Le trafic de livres clandestins sous l’Ancien Régime est par définition secret mais l’historien américain Robert Darnton, spécialiste du sujet, a trouvé une mine d’or : les archives de la Société Typographique de Neufchâtel en Suisse. Son livre est donc une suite de différents articles qui mettent en valeur un aspect du sujet, et le tout est passionnant.
Dans “Bohème littéraire et révolution”, Darnton nous plonge au cœur du trafic clandestin de livres sous l’Ancien Régime, révélant comment les idées des Lumières ont circulé malgré la censure royale. Grâce aux archives de la Société Typographique de Neuchâtel en Suisse, Darnton dévoile les rouages de ce monde secret, où libraires, contrebandiers et écrivains jouaient un rôle crucial dans la diffusion des idées subversives.
Parmi les figures centrales de ce réseau clandestin, Darnton s’intéresse à des personnages aussi divers que Jacques Pierre Brissot dit Brissot de Warville, journaliste et écrivain mais aussi espion pour la police royale, ou des contrebandiers de province comme Nicolas Gerlache, Bruzard de Mauvelain et Pierre Jacques Duplain, imprimeur et libraire à Lyon. Les “livres philosophiques” coûtaient alors plusieurs jours de nourriture pour une famille (les travailleurs manuels ne pouvaient pas en acheter) et ne se limitaient pas aux seuls traités politiques ; ils incluaient également des écrits plus divers, y compris des textes pornographiques, révélant comment la littérature clandestine brisait les tabous moraux autant que politiques.
Darnton explore aussi la dynamique des libraires de Montpellier. En 1777, neuf libraires se livraient une concurrence acharnée, chacun cherchant à profiter de la demande croissante pour les ouvrages interdits. Cette rivalité, loin d’entraver la diffusion des idées nouvelles, contribuait paradoxalement à l’effervescence intellectuelle de l’époque.
Au-delà des distributeurs, Darnton s’intéresse également à ceux qui écrivaient ces textes clandestins, les auteurs qu’il appelle parfois les “Rousseau des ruisseaux.” Parmi eux, Jean Baptiste Antoine Suard est un exemple emblématique. Suard, journaliste et traducteur, naviguait dans les cercles littéraires tout en écrivant des textes qui, bien que moins célèbres que ceux des grands philosophes, jouaient un rôle crucial dans l’alimentation de la révolte intellectuelle.
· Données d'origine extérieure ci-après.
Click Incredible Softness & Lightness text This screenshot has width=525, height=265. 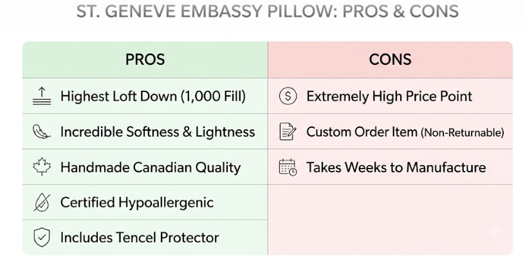(x=158, y=132)
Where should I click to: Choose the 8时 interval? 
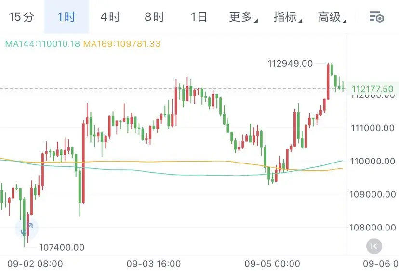155,17
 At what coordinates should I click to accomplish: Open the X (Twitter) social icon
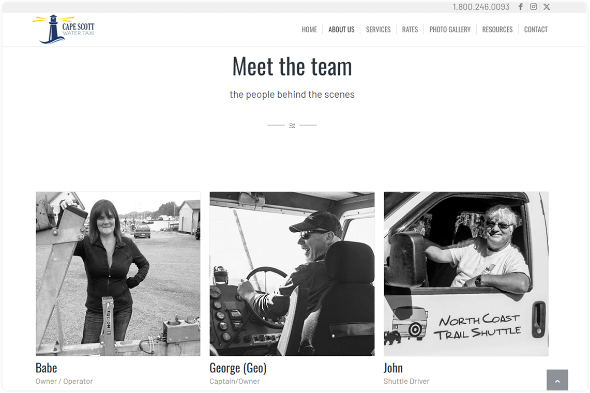tap(547, 7)
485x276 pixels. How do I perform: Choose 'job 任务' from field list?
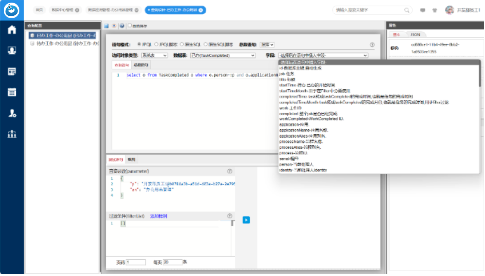click(287, 74)
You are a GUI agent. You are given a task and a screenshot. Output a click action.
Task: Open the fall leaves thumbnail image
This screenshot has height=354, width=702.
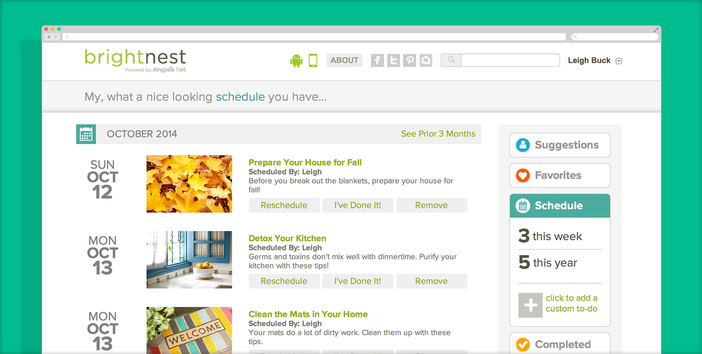pos(189,184)

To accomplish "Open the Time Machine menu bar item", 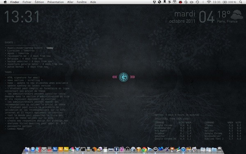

Ces auteurs, souvent en marge des grandes figures des Lumières, étaient néanmoins des contributeurs essentiels au bouillonnement d’idées qui allait précéder la Révolution française.
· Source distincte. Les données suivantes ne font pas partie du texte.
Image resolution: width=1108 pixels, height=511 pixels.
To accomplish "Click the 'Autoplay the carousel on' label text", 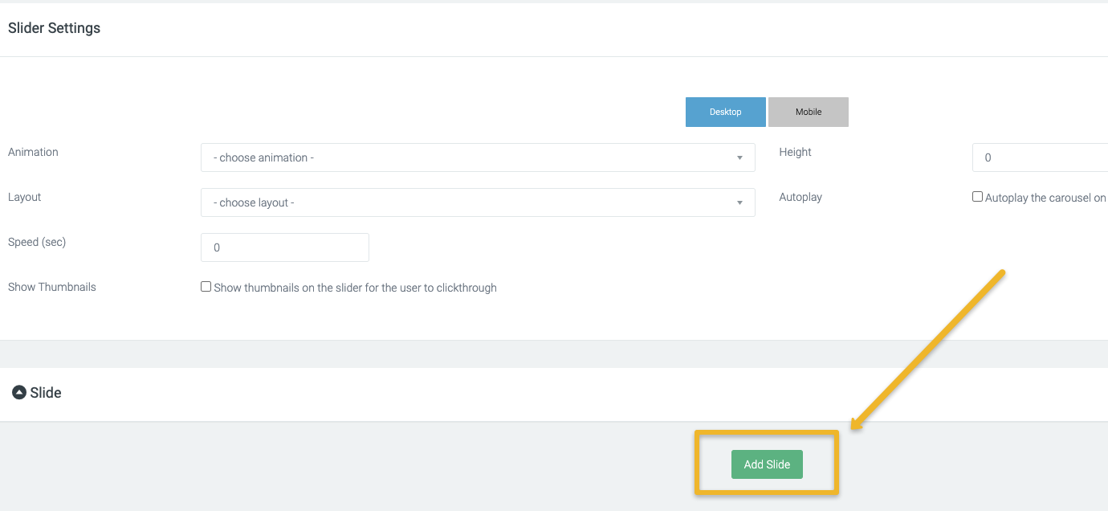I will pyautogui.click(x=1045, y=198).
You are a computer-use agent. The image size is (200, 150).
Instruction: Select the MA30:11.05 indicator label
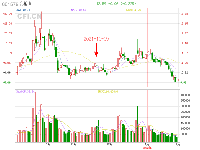point(133,10)
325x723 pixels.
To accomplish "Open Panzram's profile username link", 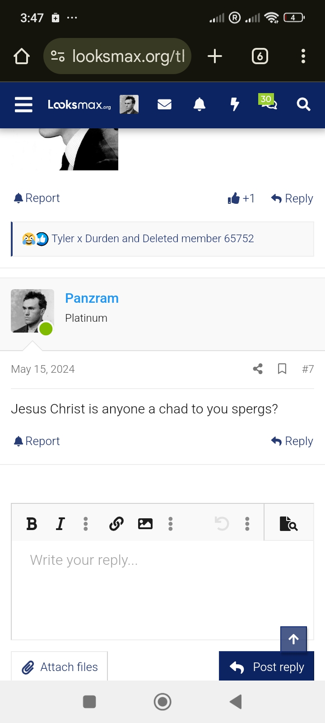I will 92,298.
Enfin, Darnton analyse comment ces livres interdits, et les discussions qu’ils suscitaient, ont contribué à la formation d’une opinion publique naissante, bien avant que le terme ne soit officiellement reconnu au XIXe siècle. En s’appuyant sur le sociologue Gabriel Tarde, il montre comment ces débats, même clandestins, ont commencé à façonner une conscience collective capable de défier l’ordre établi.
Ainsi, “Bohème littéraire et révolution” de Robert Darnton “nous offre une plongée fascinante dans les coulisses de l’histoire, où écrivains marginaux, contrebandiers audacieux, libraires rivaux et espions ambigus ont préparé le terrain pour les bouleversements à venir. C’est une exploration riche et complexe de la manière dont les idées, même celles issues des marges, peuvent transformer le monde.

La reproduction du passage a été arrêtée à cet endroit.